Do Criminals Struggling with Mental Health Issues Deserve Canadian Residency on Humanitarian & Compassionate Grounds?

Picture this: A family moves from the Netherlands to Canada with their seven month old son. The son grows up, goes to Canadian schools, makes Canadian friends and speaks English. At 16, the son is diagnosed with bipolar disorder, beginning a downwards spiral. He spends the next few decades in and out of prison for various offences including assault with a weapon. Then, at age 59, he is deported back to the Netherlands, a country he hasn’t seen for over 5 decades, because neither his parents nor himself ever bothered to get him Canadian citizenship. He is set up in a shelter to live with other people in poverty, unable to speak to anyone due to the language barrier. He applies to come back to Canada on Humanitarian and Compassionate (H&C) grounds. What do you do?

This is the position a Senior Immigration Officer was in last year, when it was ultimately decided that the man’s application for residency would be denied. That decision, along with the decision to deny temporary residency were brought to Justice Roy of the Federal Court for review. In his decision released last week, Justice Roy granted the application for judicial review and sent back the matter for redetermination by a different decision maker.

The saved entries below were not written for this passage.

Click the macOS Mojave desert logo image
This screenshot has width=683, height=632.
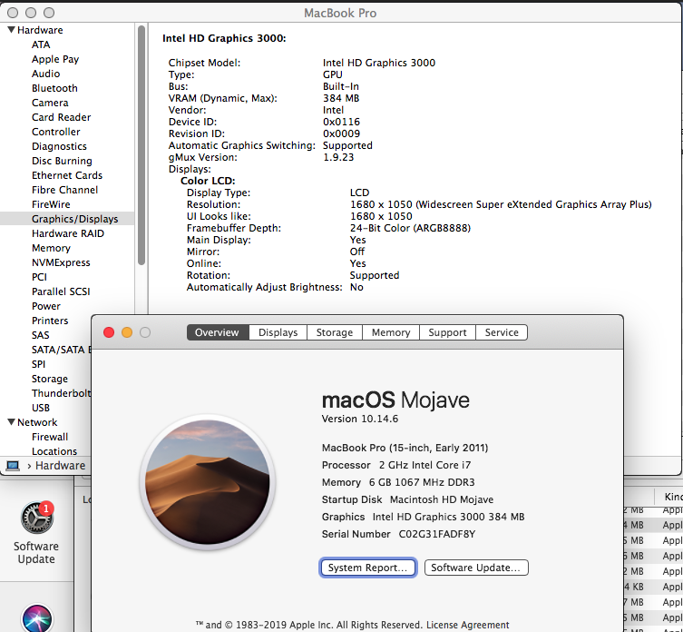(208, 481)
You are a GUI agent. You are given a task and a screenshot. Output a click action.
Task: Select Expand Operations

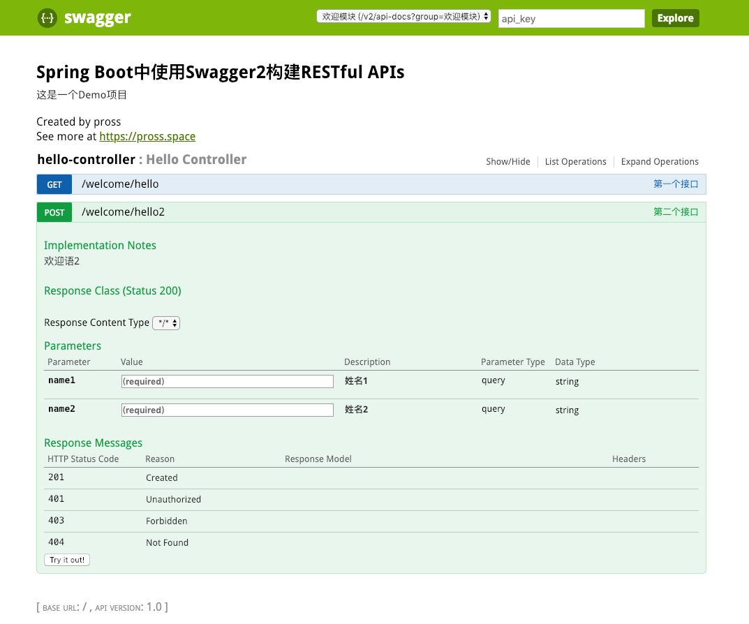point(659,162)
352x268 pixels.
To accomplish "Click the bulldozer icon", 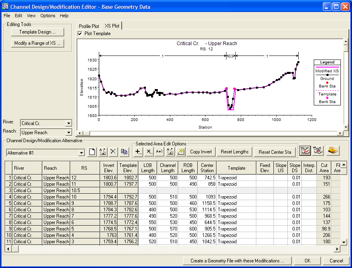I will [332, 151].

The one thing agreed upon by both the Immigration Officer and the Federal Court was that the applicant had an extensive criminal record. He had been found guilty of over 40 offences. Is this enough to deport someone without citizenship even if they have lived here for their entire life?

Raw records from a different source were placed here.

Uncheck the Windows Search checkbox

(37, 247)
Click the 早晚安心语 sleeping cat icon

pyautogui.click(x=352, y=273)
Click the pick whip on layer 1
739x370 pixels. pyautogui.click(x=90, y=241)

The Immigration Officer thought so. In that decision, the Officer focused on the degree of establishment in Canada, “lessened because of his criminality”, as well as his seemingly stable health and the availability of social services in the Netherlands. The Officer concluded that conditions at the shelter in the Netherlands were good enough to deny the applicant temporary or permanent residency on H&C grounds.

The Federal Court disagreed. Justice Roy explained in his decision that context was more important than focusing solely on “unusual and undeserved or disproportionate hardship”. Here, the applicant had suffered from mental health issues for his entire life, which was recognized on multiple occasions to be a driving force of his criminality. He suffered fear and anxiety upon separation from his family and his treating professionals, which Justice Roy described as his “support system”. He is currently living in the midst of poverty without the ability to share his concerns due to the language barrier.

Justice Roy points out that the proper test for H&C claims is not “unusual and undeserved or disproportionate hardship”, but rather “whether a reasonable person in a civilized community would be excited by a desire to relieve the misfortune of another” (Baker v Canada (Minister of Citizenship and Immigration), [1999] 2 SCR 817.

I will put it to you, the reader. After hearing a brief summary of this man’s life, his criminality, his immigration status, are you excited by a desire to relieve his misfortune? Or is his pattern of behaviour enough to justify sending him back to a country he barely knows?